I think if you look at what he's been doing this week, particularly in terms of focusing on unifying the nation on Hurricane Harvey recovery, talking about tax reform -- an issue that's got very wide bipartisan support -- the numbers, frankly, that we are focused on and that this administration cares about aren't polls numbers. But we care about 94 percent of Americans who get assistance to file their taxes, that the majority of Americans thinks the tax code is unfair, and that 70 percent of individuals in 10 key states support broad-based tax reform.
The numbers that we're focused on have to do with actual problems that Americans are facing. The numbers that we're focused on are the ones that actually impact day-to-day life for all Americans. That's what we're focused on; certainly not silly polls that, frankly, weren't much use to us in the election, and, certainly, I don't think are now.
Q: Thank you, Sarah. I want to switch to tax reform. We learned today that the President will be traveling to North Dakota next week. This week he was in Missouri. Republicans hold 52 seats in the Senate, and the Democratic senators from those states are ones that the White House is targeting. If the White House got those votes that would put you up to 54. Joe Donnelly and Joe Manchin are two other Democratic senators that the White House is looking to pick up. That would be 56. Where are the other four democratic votes that the White House and the President think they can get for tax reform?
MS. SANDERS: I would love to see all of them come on board. I can't imagine why anybody wouldn't want to support helping more Americans keep more of their hard-earned money. We want to simplify the tax-filing process for individuals, encourage job creation, encourage job growth, provide tax relief for middle-class America, and encourage companies to bring back money to the United States and invest it. I don't know why any member of the Senate or the House wouldn't want to support those things, and hopefully they'll all come on board.
Q: So you don't have four other states that you might be traveling to or four other names specifically?
MS. SANDERS: Not specifically. Again, I'm hoping that the senators from all 50 states get on board to help Americans and do what, frankly, Americans are demanding.
I think you'd be hard-pressed to find somebody that doesn't support tax reform in this country, and those are the people that are the bosses of those individuals. Those are the people that elected those members to go there and help do the things that they are asking for, and tax reform is at the top of their list.
Q: Sarah, my paper just published a story that Robert Mueller has obtained a copy of the letter drafted by President Trump and written, in part, by Stephen Miller and other aides around the time of the dismissal of FBI Director James Comey that enumerates a rationale for having him removed that focuses principally on the Russia investigation.
A couple of quick questions. First of all, can you confirm the existence of that letter? Secondly, can that letter be made public? And thirdly, we report that Don McGahn thought it was inappropriate. Can you discuss whether or not you or the President believe that drafting a statement was appropriate at that time?

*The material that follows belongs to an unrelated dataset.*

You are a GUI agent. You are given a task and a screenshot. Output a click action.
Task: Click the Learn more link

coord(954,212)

MS. SANDERS: I'm not going to get into any of that. I think we covered a lot of those things very extensively during that time. As Ty Cobb said earlier today, to the extent the special prosecutor is interested in these matters, we will be fully transparent with his investigation. And frankly, I don't have anything to add beyond that.

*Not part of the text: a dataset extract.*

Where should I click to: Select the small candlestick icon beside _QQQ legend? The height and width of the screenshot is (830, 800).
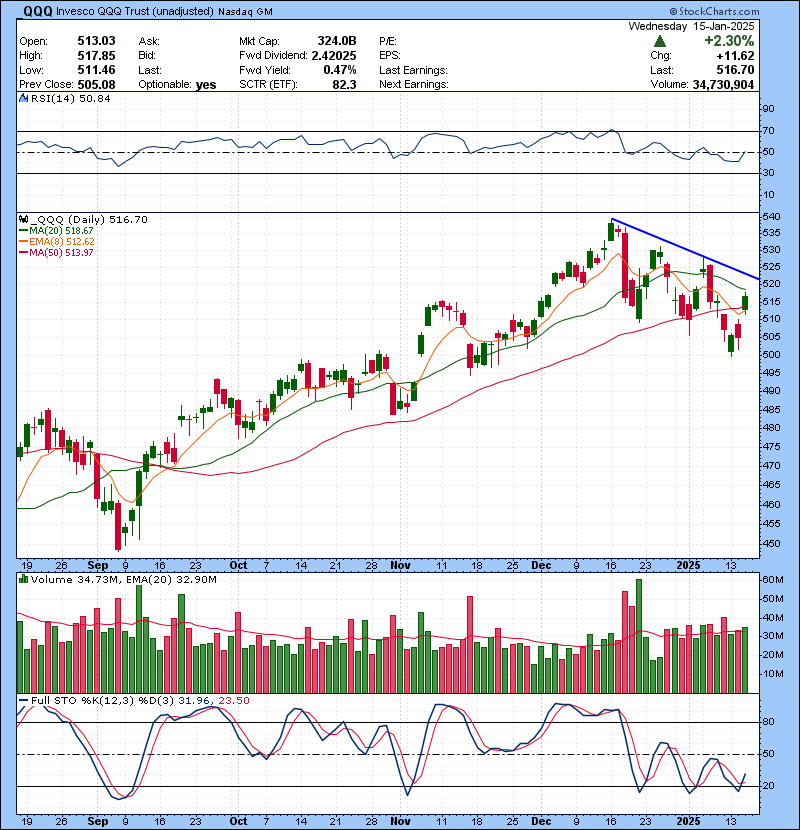[x=24, y=219]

Q: Can we get a copy of the letter?
MS. SANDERS: Again, we're going to work with the special prosecutor, as Ty said, and we'll work through that process.

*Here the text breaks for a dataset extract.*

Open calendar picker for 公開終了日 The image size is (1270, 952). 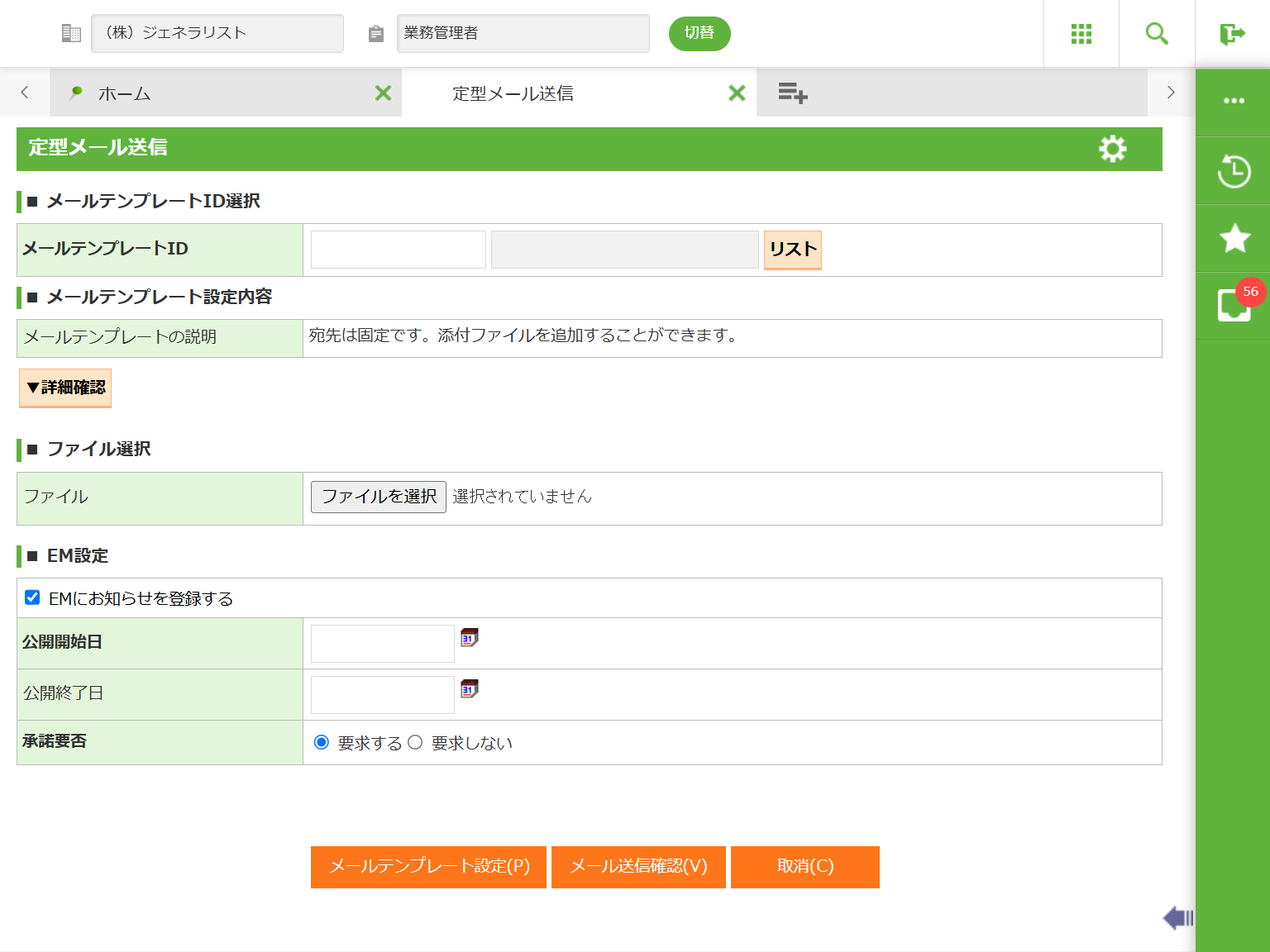(x=469, y=689)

Q: Thank you, Sarah. (Crosstalk.)
MS. SANDERS: Hey, guys -- one at a time. I'll come back to you after that.
Q: Earlier this week, the President tweeted that "talking is not the answer" in regards to the North Koreans. Today the South Korean President's office says he and President Moon agreed to reaffirm that North Korea should be brought back for dialogue. So which is it on that --
MS. SANDERS: I think I was clear on this yesterday. The President is looking for an integrated process and we're continuing to move forward on that. We take North Korea extremely seriously and all options are on the table. That hasn't changed.
Q: This is a follow-up to the NAFTA question. Mexico has threatened to end the negotiations that are going on if the President initiates steps to pull out of NAFTA. Would the President view that as a positive outcome? And is there any concern overall in the White House that the escalation of the rhetoric will hurt the White House's ability to craft a better deal, as the President has promised?
MS. SANDERS: No, we're continuing to move forward in these negotiations. And as the President says, we'll see what happens.
Q: On the issue of DACA, the Vice President said that the President will use a big heart in making this decision. What is the definition of a big heart?
MS. SANDERS: Again, I'm not going to get into the back-and-forth on this until there's a finalized decision, which we're in the process of doing. And we'll make that announcement on Tuesday.
Q: I have one more on jobs. What is this White House saying about jobs, particularly as the unemployment rate is at 4.4 percent but you have a continuation, historically, of African-American and Latino rates that are higher? For August, the African-American unemployment rate, 7.7 percent; the Latino rate, 5.2 percent; the white rate, 3.9 percent.
A few weeks ago, Stephen Miller was at this podium talking about the black unemployment rate versus that of the immigrants. Is there going to be a targeted approach? I mean, these numbers bear to show that there is a difference when it comes to minority American unemployment versus mainstream America.
MS. SANDERS: I think you make a great point for why we need tax reform. It's one of the primary reasons that that's a top priority for this administration is to do a massive overhaul of the system so that we have a better environment, we're creating more jobs, higher paying jobs, and I think that's a perfect example.
There were 150,000 new jobs created over this time period, and since the President came into office, 1.2 million new jobs. We are incredibly focused on this. This is not just something we have been talking about, but something that the President has been very active in since day one.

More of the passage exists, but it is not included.